*WHAT YOU HAVE TO DO*: Locate each line in the records containing "computer". Copy it.

Stored data entries
------------------------------------
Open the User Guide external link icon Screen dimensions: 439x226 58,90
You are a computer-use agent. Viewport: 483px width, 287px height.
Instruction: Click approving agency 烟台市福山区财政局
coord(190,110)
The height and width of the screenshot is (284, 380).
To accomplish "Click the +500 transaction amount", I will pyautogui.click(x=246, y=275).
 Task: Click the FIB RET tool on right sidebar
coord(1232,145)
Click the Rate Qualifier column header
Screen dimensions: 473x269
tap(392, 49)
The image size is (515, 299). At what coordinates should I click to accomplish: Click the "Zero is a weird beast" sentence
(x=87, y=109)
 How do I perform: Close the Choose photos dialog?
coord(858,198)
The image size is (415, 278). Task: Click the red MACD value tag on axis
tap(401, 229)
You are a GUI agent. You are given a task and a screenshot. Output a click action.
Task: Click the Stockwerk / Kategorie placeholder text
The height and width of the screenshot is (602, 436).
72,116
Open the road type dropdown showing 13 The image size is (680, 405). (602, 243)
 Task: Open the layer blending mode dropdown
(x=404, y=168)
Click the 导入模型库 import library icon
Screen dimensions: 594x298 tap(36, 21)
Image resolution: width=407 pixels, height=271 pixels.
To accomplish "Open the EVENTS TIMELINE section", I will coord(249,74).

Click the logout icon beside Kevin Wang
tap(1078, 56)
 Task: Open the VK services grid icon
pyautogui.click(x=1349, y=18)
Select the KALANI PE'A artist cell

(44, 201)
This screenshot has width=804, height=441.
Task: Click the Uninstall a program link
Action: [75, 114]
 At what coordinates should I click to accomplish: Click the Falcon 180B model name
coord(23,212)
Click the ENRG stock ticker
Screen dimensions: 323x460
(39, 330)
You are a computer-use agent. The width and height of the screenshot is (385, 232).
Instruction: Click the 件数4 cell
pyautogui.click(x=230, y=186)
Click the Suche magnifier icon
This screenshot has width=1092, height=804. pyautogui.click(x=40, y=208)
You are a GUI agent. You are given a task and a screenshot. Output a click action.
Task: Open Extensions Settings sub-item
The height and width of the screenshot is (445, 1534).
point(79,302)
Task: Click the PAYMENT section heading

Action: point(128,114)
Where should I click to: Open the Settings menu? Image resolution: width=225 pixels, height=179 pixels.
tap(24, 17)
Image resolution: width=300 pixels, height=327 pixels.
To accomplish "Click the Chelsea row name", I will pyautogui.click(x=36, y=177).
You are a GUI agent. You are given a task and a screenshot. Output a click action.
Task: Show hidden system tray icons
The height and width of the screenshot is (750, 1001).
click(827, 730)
------------------------------------
*SOLVED EXERCISE*:
You are a computer-use agent. Viewport: 483px width, 287px height.
You are a computer-use agent. The width and height of the screenshot is (385, 232).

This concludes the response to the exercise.